EXERCISE MATERIAL ::

*** Begin section ***

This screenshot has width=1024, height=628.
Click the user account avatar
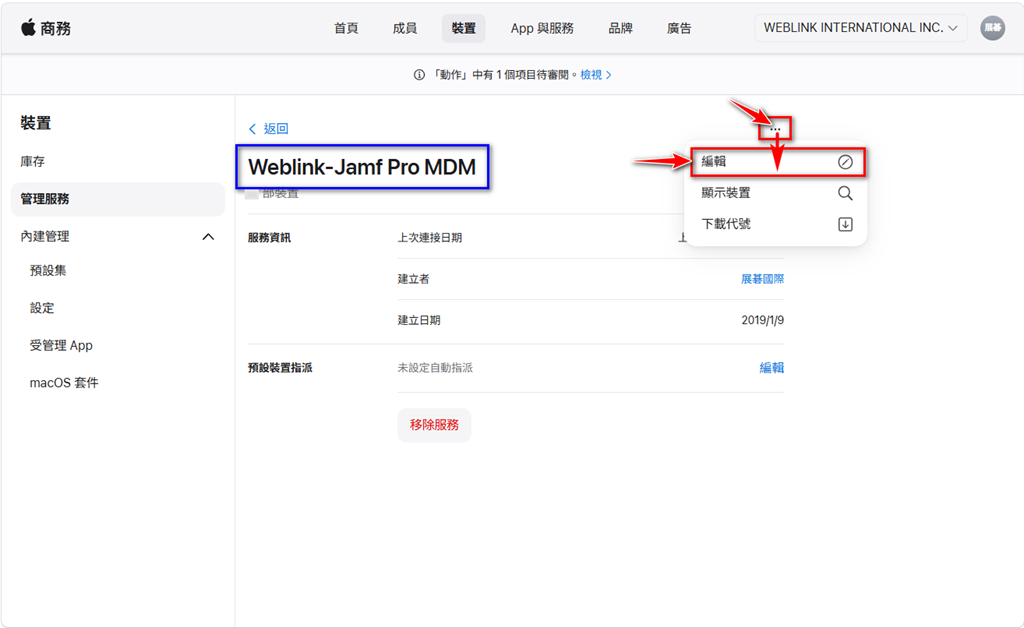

*** End section ***
*** Begin section ***

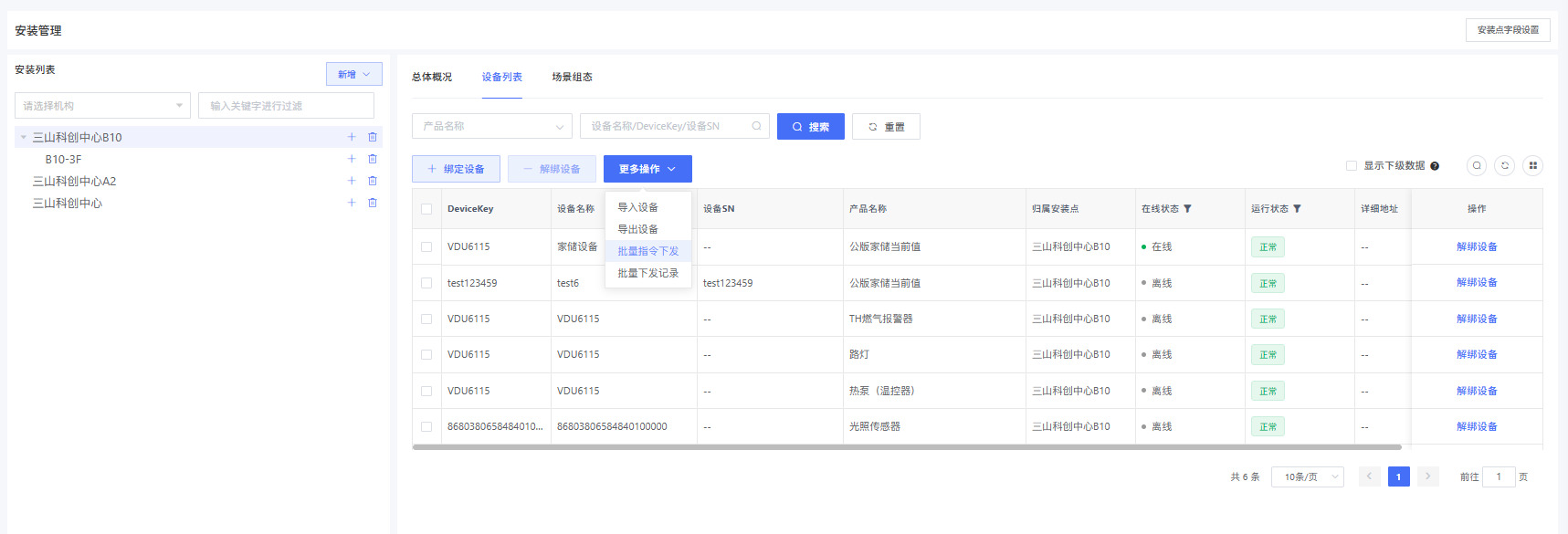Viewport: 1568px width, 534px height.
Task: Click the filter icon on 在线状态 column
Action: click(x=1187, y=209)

*** End section ***

PROBLEM DETAILS ::
Taking the entries above, write out exactly each line from the one holding "This screenshot has width=1024, height=628." to the one holding "Click the user account avatar", both included, and stop there.

ANSWER SECTION ::
This screenshot has width=1024, height=628.
Click the user account avatar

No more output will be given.